已存储的数据集条目
· · · ·

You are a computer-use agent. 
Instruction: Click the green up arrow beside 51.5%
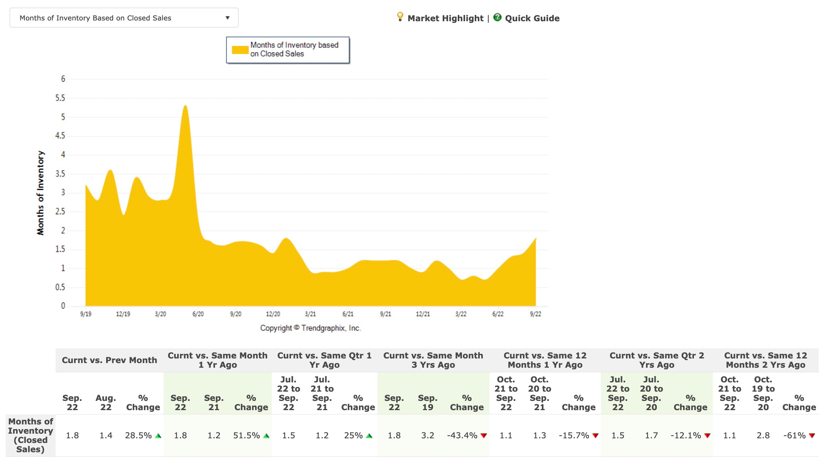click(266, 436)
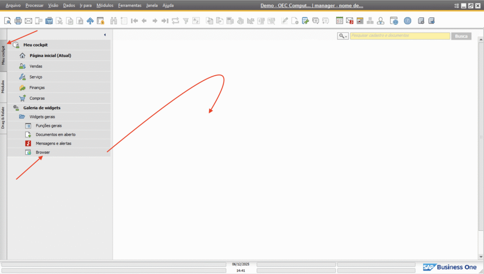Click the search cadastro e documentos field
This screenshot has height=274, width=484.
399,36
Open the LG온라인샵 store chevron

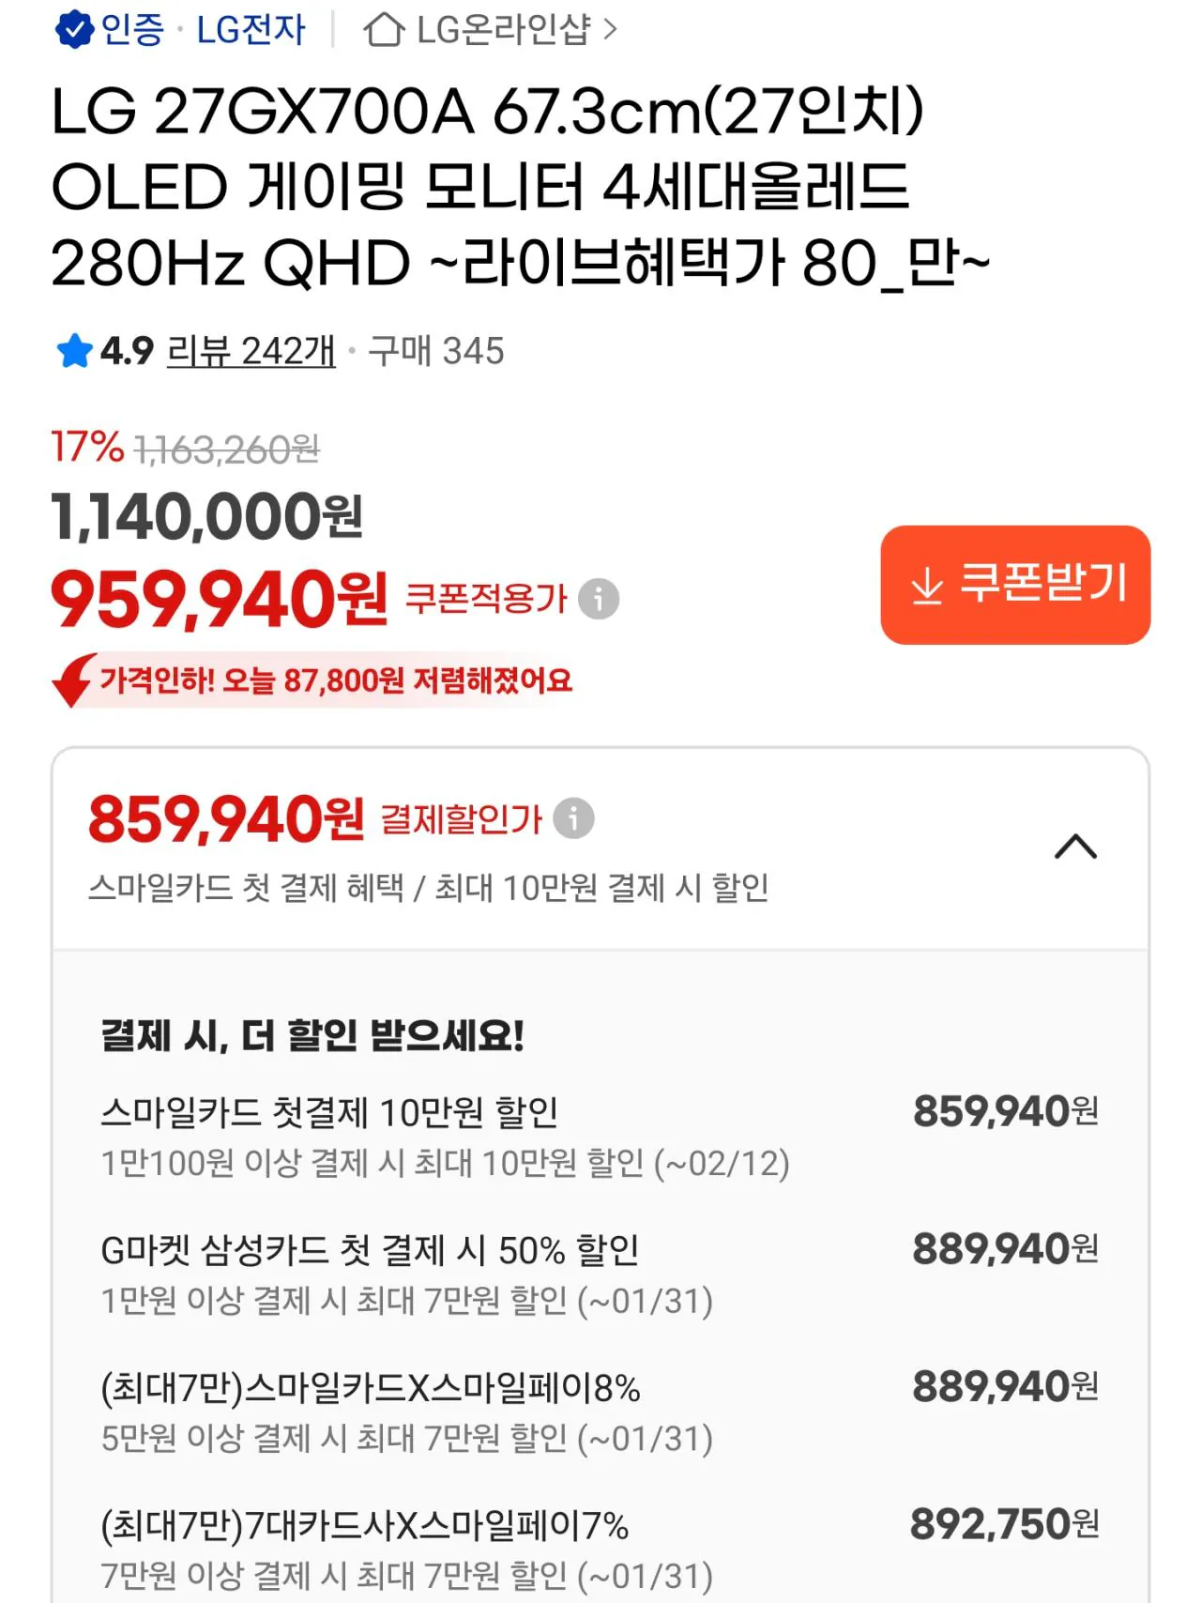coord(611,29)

· · · ·

任务>
将以上各行完整重写，把其中的“green”换成“red”，其余部分一律不变；输出中不要包含图片。

预期输出>
You are a computer-use agent. 
Instruction: Click the red up arrow beside 51.5%
click(266, 436)
Click the search cadastro e documentos field
This screenshot has height=274, width=484.
399,36
Open the LG온라인샵 store chevron

coord(611,29)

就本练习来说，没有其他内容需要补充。